■ **Work instructions**
(a) In the excerpt on free electron lasers, how long is the wiggler that the accelerator design would integrate into the existing system?
(b) Continue the excerpt on free electron lasers, starting after its last line.

Notional designs for ERL-driven high average power free electron lasers often invoke amplifier-based architectures. To date, however, amplifier FELs have been limited in average power output to values several orders of magnitude lower than those demonstrated in optical-resonator based systems; this is due at least in part to the limited electron beam powers available from their driver accelerators. In order to directly contrast the performance available from amplifiers to that provided by high-power cavity-based resonators, we have developed a scheme to test an amplifier FEL in the JLab SRF ERL driver. We describe an accelerator system design that can seamlessly and non-invasively integrate a 10 m wiggler into the existing system and which provides, at least in principle, performance that would support high-efficiency lasing in an amplifier configuration. Details of the design and an accelerator performance analysis will be presented.

 
TUPMS088 Efficiency Enhancement Experiment with a Tapered Undulator in a Single-pass Seeded FEL at the NSLS SDL 1371
 
  • T. Watanabe
  • D. A. Harder, R. K. Li, J. B. Murphy, G. Rakowsky, Y. Shen, X. J. Wang
    BNL, Upton, Long Island, New York
  
  Funding: This work is supported by the Office of Naval Research under contract No. N0002405MP70325 and U. S. Department of Energy under contract No. DE-AC02-98CH1-886.

■ **Data supplied**

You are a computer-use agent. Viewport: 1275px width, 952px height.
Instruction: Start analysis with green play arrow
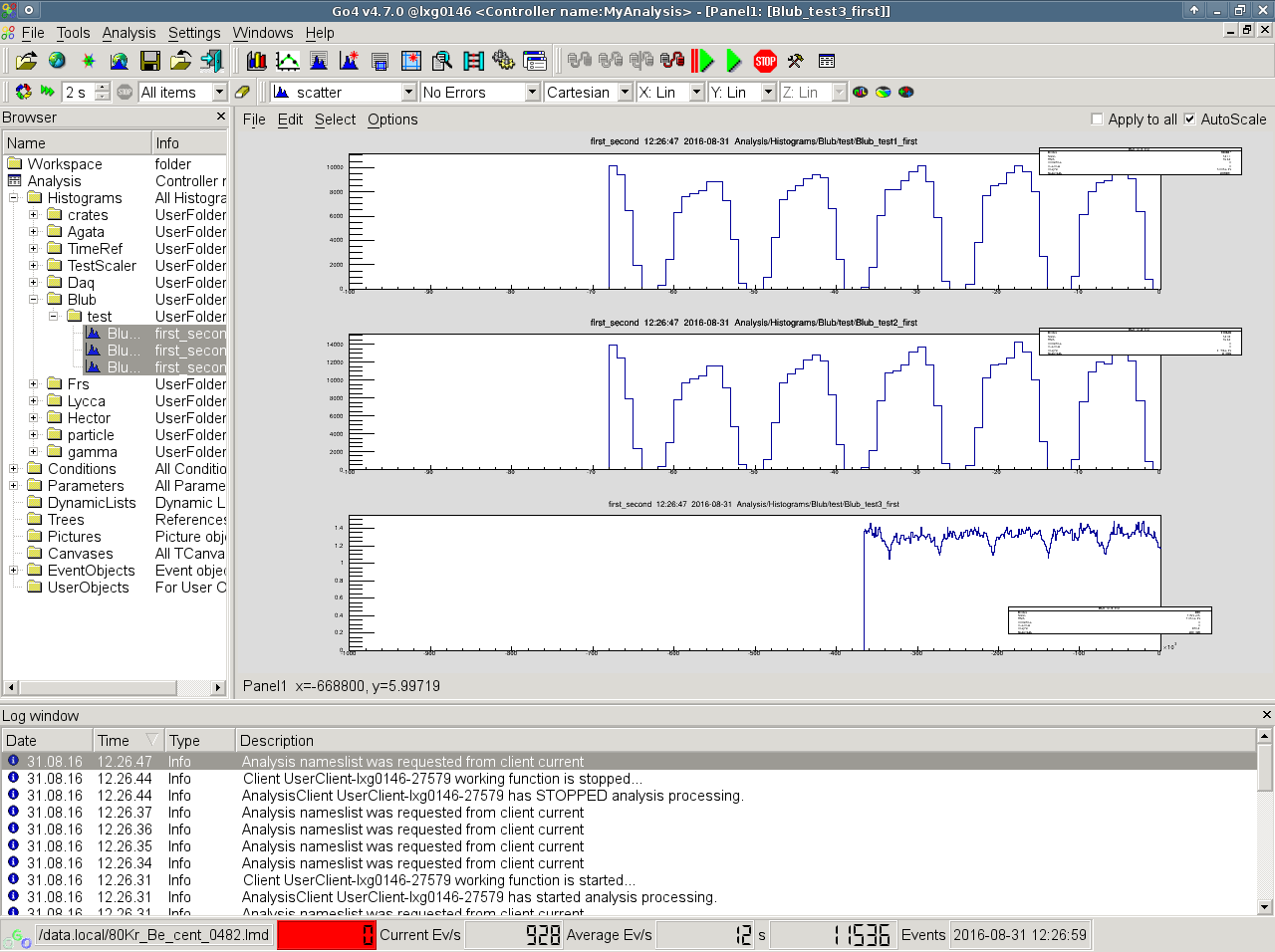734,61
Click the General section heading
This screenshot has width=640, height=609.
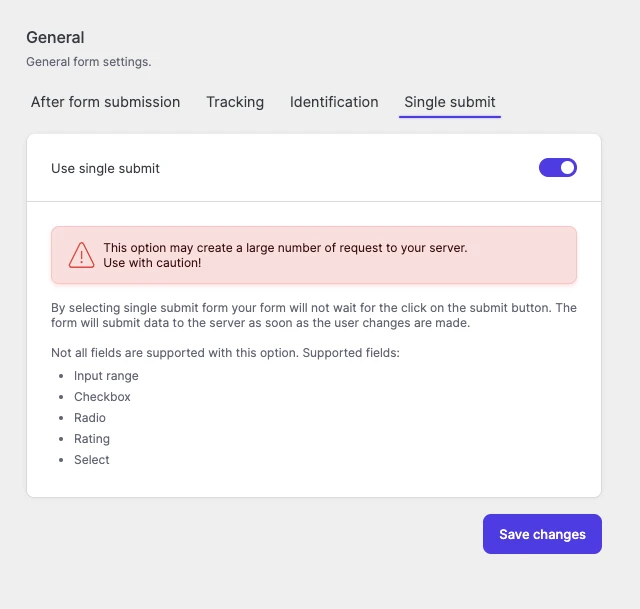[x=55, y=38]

■ **Task-by-task answers**
(a) 10 m.

(b)
We report the experimental characterization of the FEL efficiency enhancement using a tapered undulator in a single-pass seeded FEL amplifier at the NSLS SDL. The last 3 m of the 10 m NISUS undulator was linearly tapered so that the magnetic field strength at the end of the undulator was reduced by 5 %. The FEL energy gain along the undulator was measured for both the tapered and un-tapered undulator. The FEL energy with the taper was measured to be about 3.2 times higher than that without the taper. We also experimentally characterized the spectrum and the transverse distribution of the FEL light for both the tapered and un-tapered undulator. The experimental results are compared with the numerical simulation code, GENESIS 1.3.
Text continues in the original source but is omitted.